▸ **DOCUMENT TEXT**:
Physicist John Marburger appears to be the leading candidate to become science adviser to President George W. Bush. Washington science policy circles were abuzz today with rumors that Marburger, director of the Department of Energy's Brookhaven National Laboratory in Upton, New York, could be named to fill the position as early as next week.
As science adviser, Marburger would be responsible for advising the president on a wide range of scientific and technical issues, from ballistic missile defense and nuclear nonproliferation, to genetic engineering and global climate change. Traditionally, the science adviser has also headed the White House Office of Science and Technology Policy.
Marburger and the White House would not comment on the rumors, but many in the science community say he would be a fine choice to fill a post that they complain has been left vacant for too long. "He's been a relatively noncontroversial administrator," says one science observer, "and he's extremely concerned about the public's perception of the value of science."
Marburger, 60, is a prominent laser physicist and former professor who served as president of the State University of New York, Stony Brook, from 1980 to 1994. In 1997, he became president of Brookhaven Science Associates, the public-private partnership that took over management of the Brookhaven lab after a reactor leak and management missteps led to the ouster of the previous management team. He also served on a wide array of government advisory panels.
The names of several scientists have been bandied about as possible science advisers since Bush took office in January, based on visits to the White House, ties to the former Texas governor, or both. Robert Richardson of Cornell University, who won the Nobel Prize in physics in 1996 for his work on supercooled helium, told White House officials last month that he "wasn't sure" he was interested in the job because he "enjoys being a professor." Chemist Marye Anne Fox, chancellor of North Carolina State University and a former professor at the University of Texas, Austin, assured her trustees the day after her 19 March interview that she was "committed to staying the course here in Raleigh." Fox, who is rumored to have been approached a second time, has also expressed concerns about access to the president.

▸ **WHAT TO DO**: Reproduce the passage on the White House science adviser post from "Physicist John Marburger" up to and including "as next week.", substituting "Capitol Hill" for every occurrence of "Washington".

▸ **RECORDED DATA**:
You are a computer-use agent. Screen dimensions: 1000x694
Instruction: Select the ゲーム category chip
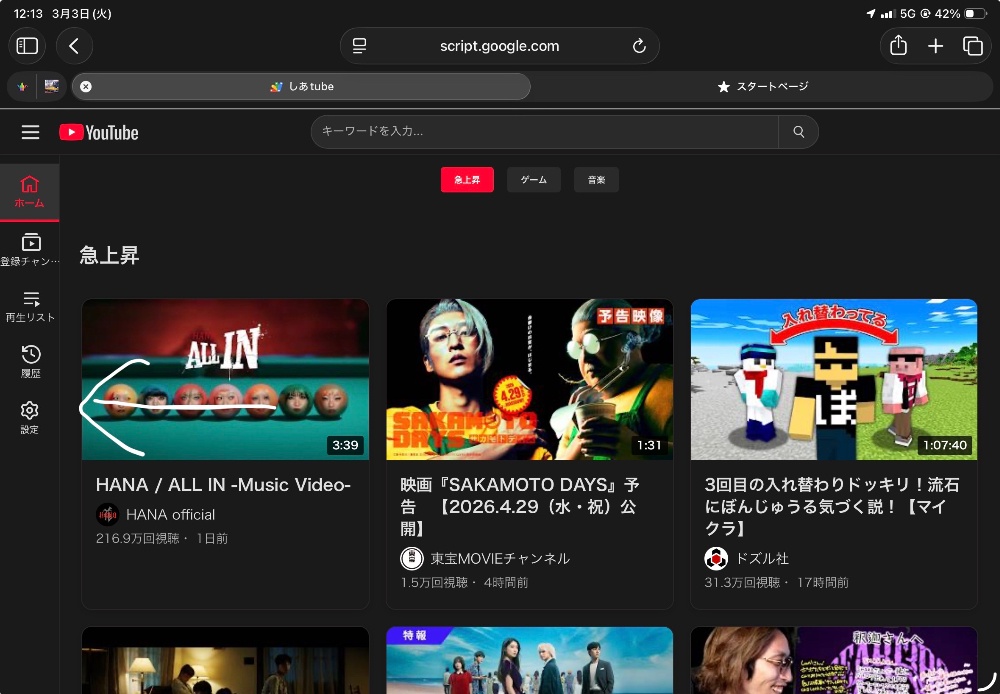coord(533,180)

▸ **SOLUTION TO THIS EXERCISE**:
Physicist John Marburger appears to be the leading candidate to become science adviser to President George W. Bush. Capitol Hill science policy circles were abuzz today with rumors that Marburger, director of the Department of Energy's Brookhaven National Laboratory in Upton, New York, could be named to fill the position as early as next week.